Question: Let $A=\begin{pmatrix} a+1 & 1 & 1 \\ 1 & a+1 & 1 \\ 1 & 1 & a+1\end{pmatrix}$. Show that $A-aI_3$ has eigenvalue of 3. Also find eigenvector.
My thinking:
I know that we have to apply characteristic polynomial $|A- \lambda I|$ to find the eigenvalue. I don't understand the part $A-aI_3$. What should I suppose to do here with this $A-aI_3$ ? I am kinda confused. Your kind suggestion will be appreciated.
On
$A-aI_3=\begin{pmatrix} 1 & 1 & 1 \\ 1 & 1 & 1 \\ 1 & 1 & 1\end{pmatrix}$.
What is $\begin{pmatrix} 1 & 1 & 1 \\ 1 & 1 & 1 \\ 1 & 1 & 1\end{pmatrix}\begin{pmatrix} 1 \\ 1 \\ 1 \end{pmatrix}?$
On
Another ad hoc alternative:
Note that $B=A-aI = e e^T$, where$e$ is a vector of ones.
To solve $B v = t v$, we note that ${\cal R B} = \operatorname{sp} \{ e \}$, so the only non zero eigenvalue of $B$ can be found by solving $e e^T e = t e$, so get $t=e^T e = 3$.
Since $\dim {R B} = 1$, we see that $\dim \ker B = 2$ and so $B$ has two zero eigenvalues (meaning there are two linearly independent $v_1,v_2$ such that $B v_1 = 0, B v_2 = 0$.
Since $\ker B = \ker e^T$, we can find two suitable $v_k$ by solving $e^T v = 0$.
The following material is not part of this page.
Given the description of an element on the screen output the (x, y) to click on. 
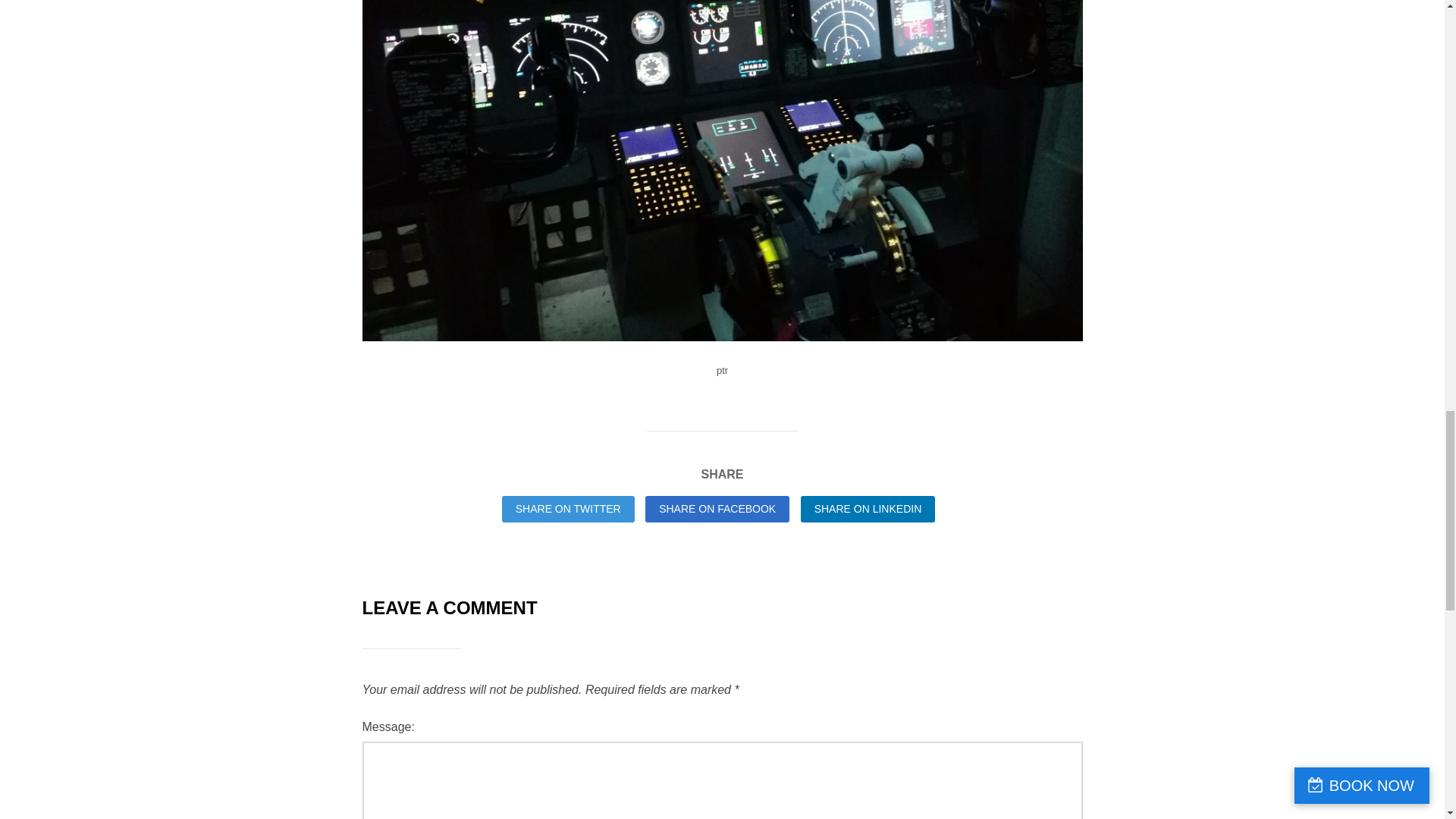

Alternative answer: $A-aI_3=\begin{pmatrix} 1 & 1 & 1 \\ 1 & 1 & 1 \\ 1 & 1 & 1\end{pmatrix}$ clearly has eigenvalue $0$
with independent eigenvectors $\begin{pmatrix} 1 \\ -1 \\ 0 \end{pmatrix}$ and $\begin{pmatrix} 1 \\ 0 \\ -1 \end{pmatrix}.$
The sum of the eigenvalues is the trace of the matrix, which is $3$, so the other eigenvalue is $3$.
An eigenvector corresponding to the eigenvalue $3$ is in the kernel of $\begin{pmatrix} -2 & 1 & 1 \\ 1 & -2 & 1 \\ 1 & 1 & -2\end{pmatrix}$ , i.e. $(-2,1,1)\times(1,-2,1)=(-3,-3,-3)$.